Just when you thought venture interest in open source was quieting down, along comes the biggest quarter in open source's (still young) history: $203.75 million raised, as reported by The 451 Group. This trumped the previous record of $193.6 million from Q4 2006. There's something about the end of the year that bodes well for open source...
Great news, no? Well, yes and no. as The 451 Group's Matthew Aslett goes on to note, the quarter saw far more later-stage deals than early (seed and Series A) deals:
Although the likes of Ringside Networks, Bluenog, and Engine Yard did prove there is more to come in the future, the vast majority of the funding raised in the quarter went to more familiar names, such as Automattic, Greenplum, SugarCRM, and Pentaho.
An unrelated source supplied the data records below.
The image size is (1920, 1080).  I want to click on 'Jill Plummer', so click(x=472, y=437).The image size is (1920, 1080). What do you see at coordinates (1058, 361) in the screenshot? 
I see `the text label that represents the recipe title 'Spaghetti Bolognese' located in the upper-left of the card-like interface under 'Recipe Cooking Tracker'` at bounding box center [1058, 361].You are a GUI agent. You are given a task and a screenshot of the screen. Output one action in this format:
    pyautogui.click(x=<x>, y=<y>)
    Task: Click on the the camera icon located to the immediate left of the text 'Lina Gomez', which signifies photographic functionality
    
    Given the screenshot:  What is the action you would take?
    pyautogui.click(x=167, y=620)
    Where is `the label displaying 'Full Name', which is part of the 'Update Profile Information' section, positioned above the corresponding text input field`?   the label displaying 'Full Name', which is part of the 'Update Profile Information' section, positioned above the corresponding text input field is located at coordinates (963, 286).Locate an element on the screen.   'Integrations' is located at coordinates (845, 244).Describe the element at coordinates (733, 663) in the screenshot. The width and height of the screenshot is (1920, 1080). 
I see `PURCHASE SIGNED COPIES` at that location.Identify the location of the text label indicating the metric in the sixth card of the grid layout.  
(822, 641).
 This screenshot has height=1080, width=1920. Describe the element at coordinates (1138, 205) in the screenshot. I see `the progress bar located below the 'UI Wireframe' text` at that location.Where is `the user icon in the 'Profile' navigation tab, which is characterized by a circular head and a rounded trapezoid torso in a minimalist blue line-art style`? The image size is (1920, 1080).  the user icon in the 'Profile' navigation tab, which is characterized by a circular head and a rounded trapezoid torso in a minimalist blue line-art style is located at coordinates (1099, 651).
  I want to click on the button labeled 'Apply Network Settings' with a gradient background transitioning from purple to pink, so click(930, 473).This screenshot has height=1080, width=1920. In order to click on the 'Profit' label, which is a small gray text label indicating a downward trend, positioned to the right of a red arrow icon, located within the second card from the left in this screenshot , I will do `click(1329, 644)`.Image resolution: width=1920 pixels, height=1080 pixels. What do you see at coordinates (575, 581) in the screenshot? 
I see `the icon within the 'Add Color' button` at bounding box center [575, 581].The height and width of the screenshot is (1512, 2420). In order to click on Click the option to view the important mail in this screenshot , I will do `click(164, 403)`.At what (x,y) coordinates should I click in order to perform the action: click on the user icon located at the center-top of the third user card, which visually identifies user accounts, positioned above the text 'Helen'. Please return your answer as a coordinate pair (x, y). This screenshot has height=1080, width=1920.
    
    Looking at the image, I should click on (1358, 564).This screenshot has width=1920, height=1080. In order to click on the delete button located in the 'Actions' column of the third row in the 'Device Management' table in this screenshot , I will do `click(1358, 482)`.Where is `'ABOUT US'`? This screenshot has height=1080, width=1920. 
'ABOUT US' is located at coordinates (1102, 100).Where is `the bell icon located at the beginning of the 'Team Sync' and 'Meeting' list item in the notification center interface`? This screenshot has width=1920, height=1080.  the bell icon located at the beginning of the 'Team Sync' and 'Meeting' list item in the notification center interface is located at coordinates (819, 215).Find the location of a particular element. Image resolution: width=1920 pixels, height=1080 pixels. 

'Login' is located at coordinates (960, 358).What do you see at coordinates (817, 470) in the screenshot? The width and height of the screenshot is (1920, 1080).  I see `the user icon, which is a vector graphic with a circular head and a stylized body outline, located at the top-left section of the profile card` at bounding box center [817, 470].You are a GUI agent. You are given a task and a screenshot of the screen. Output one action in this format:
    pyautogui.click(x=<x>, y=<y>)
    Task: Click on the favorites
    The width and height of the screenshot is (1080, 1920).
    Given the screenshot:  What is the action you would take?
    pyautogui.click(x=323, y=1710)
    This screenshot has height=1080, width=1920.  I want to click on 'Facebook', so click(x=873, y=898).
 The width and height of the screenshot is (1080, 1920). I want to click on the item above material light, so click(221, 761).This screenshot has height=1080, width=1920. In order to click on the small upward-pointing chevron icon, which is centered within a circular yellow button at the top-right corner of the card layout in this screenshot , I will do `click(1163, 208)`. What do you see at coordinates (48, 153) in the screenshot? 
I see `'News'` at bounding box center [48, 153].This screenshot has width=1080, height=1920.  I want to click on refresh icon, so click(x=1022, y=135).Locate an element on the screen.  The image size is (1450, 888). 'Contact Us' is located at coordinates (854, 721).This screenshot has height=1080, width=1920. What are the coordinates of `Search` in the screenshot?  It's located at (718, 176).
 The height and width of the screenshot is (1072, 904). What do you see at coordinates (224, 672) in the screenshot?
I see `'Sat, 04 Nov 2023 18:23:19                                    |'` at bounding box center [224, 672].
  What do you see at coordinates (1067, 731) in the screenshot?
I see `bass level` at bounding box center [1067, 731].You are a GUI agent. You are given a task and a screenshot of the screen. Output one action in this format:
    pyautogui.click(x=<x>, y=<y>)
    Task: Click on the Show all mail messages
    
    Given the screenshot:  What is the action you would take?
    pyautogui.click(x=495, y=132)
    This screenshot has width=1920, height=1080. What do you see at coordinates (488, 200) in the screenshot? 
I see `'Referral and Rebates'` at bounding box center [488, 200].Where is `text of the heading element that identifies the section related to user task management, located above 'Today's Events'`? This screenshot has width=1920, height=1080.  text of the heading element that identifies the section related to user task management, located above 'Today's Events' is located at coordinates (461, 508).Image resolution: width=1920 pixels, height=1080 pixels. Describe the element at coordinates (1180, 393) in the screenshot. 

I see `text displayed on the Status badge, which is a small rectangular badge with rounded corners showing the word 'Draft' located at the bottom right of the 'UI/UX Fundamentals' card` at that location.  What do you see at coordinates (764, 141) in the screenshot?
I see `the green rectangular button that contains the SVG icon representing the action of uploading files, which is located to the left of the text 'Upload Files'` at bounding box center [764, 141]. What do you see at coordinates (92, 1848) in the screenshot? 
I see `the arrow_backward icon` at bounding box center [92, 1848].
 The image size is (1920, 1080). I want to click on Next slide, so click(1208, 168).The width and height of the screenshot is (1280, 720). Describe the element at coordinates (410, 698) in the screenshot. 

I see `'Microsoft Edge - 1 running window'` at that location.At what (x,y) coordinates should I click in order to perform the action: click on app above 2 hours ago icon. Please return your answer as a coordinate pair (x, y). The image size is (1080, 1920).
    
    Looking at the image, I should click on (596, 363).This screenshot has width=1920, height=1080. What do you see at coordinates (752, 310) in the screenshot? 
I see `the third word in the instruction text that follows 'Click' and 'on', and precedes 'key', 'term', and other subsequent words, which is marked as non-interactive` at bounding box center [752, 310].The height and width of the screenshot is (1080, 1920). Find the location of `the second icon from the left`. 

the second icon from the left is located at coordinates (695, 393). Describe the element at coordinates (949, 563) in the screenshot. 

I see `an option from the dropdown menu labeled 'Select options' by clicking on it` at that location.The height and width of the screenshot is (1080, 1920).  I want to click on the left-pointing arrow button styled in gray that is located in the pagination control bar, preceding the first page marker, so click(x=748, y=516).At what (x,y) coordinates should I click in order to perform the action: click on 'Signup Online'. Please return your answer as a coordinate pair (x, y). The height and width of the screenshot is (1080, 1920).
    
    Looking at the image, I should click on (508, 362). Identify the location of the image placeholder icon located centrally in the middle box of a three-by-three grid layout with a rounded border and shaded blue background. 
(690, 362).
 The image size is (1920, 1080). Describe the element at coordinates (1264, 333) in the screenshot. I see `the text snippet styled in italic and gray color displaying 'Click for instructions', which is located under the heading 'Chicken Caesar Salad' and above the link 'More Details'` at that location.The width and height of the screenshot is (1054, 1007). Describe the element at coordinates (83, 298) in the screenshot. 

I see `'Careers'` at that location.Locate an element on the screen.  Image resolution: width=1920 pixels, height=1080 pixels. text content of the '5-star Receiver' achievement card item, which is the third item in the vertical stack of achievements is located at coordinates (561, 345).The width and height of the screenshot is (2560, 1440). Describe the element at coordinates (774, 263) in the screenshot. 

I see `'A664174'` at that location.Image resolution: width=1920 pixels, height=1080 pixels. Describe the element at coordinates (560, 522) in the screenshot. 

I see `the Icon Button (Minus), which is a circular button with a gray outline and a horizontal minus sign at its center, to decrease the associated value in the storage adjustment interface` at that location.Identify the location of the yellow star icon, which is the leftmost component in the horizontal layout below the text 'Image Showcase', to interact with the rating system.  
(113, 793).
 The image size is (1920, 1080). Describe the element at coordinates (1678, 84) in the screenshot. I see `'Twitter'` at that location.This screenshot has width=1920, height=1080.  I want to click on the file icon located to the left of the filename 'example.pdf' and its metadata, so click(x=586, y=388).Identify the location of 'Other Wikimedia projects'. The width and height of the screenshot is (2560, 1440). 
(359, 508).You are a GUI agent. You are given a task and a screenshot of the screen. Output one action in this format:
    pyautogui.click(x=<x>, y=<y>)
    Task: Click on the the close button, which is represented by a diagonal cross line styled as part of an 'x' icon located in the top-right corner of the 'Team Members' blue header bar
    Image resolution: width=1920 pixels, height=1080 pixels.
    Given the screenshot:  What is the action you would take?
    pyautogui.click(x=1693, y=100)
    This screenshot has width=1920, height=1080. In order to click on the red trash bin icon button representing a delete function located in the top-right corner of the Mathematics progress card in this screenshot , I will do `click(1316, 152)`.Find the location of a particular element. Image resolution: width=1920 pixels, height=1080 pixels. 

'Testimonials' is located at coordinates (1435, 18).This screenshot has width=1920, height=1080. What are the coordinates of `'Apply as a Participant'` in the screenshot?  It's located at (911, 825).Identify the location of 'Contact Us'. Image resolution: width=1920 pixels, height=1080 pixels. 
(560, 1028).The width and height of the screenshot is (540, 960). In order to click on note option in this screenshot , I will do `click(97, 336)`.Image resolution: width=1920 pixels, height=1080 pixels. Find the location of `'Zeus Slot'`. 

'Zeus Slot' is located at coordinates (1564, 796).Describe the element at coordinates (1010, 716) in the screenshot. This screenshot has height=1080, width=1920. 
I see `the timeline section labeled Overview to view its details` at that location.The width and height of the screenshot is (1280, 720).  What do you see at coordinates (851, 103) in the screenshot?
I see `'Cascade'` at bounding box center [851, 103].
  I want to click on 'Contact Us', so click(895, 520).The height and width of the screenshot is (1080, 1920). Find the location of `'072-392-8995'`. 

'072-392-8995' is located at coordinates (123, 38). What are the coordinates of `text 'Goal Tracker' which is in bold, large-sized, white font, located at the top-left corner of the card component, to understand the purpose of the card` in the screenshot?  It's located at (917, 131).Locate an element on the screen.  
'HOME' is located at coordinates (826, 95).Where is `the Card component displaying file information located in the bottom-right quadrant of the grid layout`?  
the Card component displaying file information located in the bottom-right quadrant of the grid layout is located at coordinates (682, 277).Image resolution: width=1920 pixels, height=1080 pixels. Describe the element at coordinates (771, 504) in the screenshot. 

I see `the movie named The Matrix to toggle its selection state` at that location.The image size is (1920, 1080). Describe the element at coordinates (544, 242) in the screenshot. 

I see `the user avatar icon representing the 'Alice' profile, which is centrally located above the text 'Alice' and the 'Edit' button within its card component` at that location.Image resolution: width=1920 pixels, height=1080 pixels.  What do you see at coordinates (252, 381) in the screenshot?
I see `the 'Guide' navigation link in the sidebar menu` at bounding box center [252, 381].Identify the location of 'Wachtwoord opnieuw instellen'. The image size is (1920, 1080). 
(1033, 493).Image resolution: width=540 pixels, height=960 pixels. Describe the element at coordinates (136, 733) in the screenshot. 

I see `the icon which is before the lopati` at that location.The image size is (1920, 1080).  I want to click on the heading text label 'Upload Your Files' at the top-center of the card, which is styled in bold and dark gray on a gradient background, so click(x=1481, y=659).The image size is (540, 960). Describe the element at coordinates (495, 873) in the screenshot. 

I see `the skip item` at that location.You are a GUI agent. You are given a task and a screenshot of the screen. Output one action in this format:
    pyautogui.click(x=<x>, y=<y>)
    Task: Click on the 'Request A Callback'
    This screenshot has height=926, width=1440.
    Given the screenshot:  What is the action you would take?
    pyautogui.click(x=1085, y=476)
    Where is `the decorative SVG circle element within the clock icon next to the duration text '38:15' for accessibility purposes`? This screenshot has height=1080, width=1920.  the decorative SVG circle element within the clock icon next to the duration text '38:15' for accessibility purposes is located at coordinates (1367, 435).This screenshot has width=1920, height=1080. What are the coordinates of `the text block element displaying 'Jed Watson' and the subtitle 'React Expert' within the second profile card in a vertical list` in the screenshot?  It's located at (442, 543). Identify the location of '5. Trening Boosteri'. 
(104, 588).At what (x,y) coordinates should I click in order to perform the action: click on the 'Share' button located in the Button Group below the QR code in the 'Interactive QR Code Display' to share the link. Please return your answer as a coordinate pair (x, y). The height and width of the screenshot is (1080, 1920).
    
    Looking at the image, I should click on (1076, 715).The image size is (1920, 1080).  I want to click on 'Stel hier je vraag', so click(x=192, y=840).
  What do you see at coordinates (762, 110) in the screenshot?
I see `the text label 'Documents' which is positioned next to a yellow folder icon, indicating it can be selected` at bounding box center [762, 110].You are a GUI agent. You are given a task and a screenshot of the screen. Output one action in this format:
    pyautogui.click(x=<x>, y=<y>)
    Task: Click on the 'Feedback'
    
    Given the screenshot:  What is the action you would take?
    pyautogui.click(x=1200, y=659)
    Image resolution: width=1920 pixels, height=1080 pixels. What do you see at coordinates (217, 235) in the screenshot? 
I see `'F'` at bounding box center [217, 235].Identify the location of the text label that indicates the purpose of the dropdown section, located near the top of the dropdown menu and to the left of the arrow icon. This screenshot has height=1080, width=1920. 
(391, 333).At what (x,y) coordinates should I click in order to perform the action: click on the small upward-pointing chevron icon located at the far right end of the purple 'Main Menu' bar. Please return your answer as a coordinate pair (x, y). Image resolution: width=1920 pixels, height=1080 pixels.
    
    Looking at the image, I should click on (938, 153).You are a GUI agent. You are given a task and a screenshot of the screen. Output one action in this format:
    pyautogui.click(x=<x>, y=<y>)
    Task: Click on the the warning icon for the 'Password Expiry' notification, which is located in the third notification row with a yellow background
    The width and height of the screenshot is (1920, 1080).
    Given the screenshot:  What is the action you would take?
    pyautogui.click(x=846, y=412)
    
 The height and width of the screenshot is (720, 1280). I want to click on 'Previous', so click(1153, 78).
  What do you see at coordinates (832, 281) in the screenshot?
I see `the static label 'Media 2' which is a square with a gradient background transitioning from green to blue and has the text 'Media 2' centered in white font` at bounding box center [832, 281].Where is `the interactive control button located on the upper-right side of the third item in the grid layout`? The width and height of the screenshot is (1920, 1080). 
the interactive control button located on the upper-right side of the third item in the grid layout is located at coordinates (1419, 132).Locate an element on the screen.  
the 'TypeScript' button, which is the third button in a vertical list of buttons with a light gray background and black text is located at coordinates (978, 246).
In fact, so many of the old names raised funding in the first quarter, it's difficult to see where significant further funding will be raised in the coming months unless a few more start-ups emerge.
I'm not sure I share the caution, though I, too, would love to see more open-source deals getting funded. Most venture funds simply aren't going to overextend themselves in any given investment area. Given that they have already placed their open-source bets, they're likely to continue to nurture these toward an exit, and then invest in subsequent opportunities once their existing investments pan out.
The exception to this "rule" is Benchmark, which seems intent on investing in every open-source venture on the planet. But it is the exception.
More tellingly, we're seeing experimentation in novel areas of software. Matthew didn't mention Acquia and OpenX, both of which recently raised rounds, but they (along with Ringside and the others mentioned) take open source into new territory. This is the key takeaway. Open-source venture investment has proved that classic enterprise software plays make sense for open source, but most areas have been covered.
The new opportunities are in new markets, where open source is innovating, not following. "Only three" is a glass half-empty way of looking at it. Given the nature of the companies being funded, it's definitely glass half-full, even for Savio.